The Securities & Exchange Board of India (Sebi) on Tuesday proposed a separate voluntary delisting procedure for public sector undertakings (PSUs) where the government or the promoter group owns 90% or more of total issued shares.

In its consultation paper, Sebi said many PSUs have low public floats, outdated business models, weak outlook and higher market prices than actual value owing to the government ownership. These make them financially burdensome for the government to delist.

The regulator has sought for public comments on the consultation paper by May 26.

According to data from Capitaline, there are nine companies in which the government has holdings of over 90%. Some of them are profitable, including Life Insurance Corporation of India, Indian Overseas Bank, UCO Bank and Punjab and Sind Bank.

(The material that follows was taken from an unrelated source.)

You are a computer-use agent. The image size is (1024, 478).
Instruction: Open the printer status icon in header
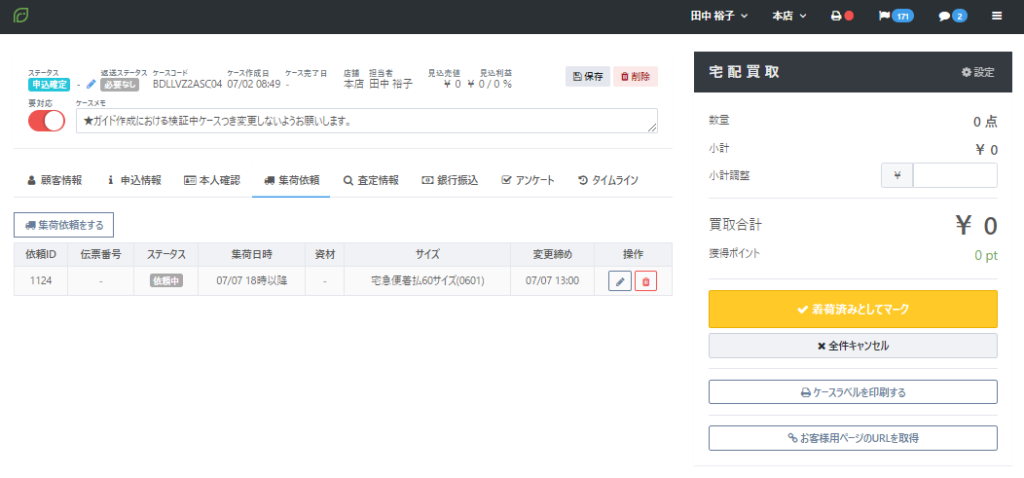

The loss-making firms include KIOCL and ITI.  

The market regulator has noted that some of these companies may have a higher market price because of the investor comfort in government firms, which, in certain cases, may not be commensurate with the book value of these companies.

Sebi noted that if such PSUs undertake delisting, being frequently traded, the 60-day volume weighted  average  market  price (VWAMP) shall be required to be taken into consideration. These, according to Sebi, will result in higher floor price and consequently increased budgetary outlay for the government.

Sebi has proposed to create a separate carve-out which will permit such companies to delist without the requirement of complying with the minimum public shareholding norms and through a fixed-price process at a premium of 15% over the floor price, regardless of the trading frequency.

The regulator has also proposed to dispose of the requirement of seeking two-thirds approval from public shareholders. It has mooted three options to arrive at the exit price for public shareholders. At present, the parameters for determination of floor price for frequently-traded shares is computation of 60 days of VWAMP. For infrequently-traded shares, the computation of valuation parameters is applied.

With regards to handling unclaimed money, Sebi has suggested that the amount lying in escrow accounts or bank  guarantees meant for remaining public shareholders shall be transferred to the designated stock exchange which will hold it for a minimum period of seven years. After that, the money will move  to the Investor Education and Protection Fund.

Currently, the said amount is not permitted to be released to the acquirer for a minimum period of one year, or till the time payment is made to remaining public  shareholders who have not tendered, whichever is earlier.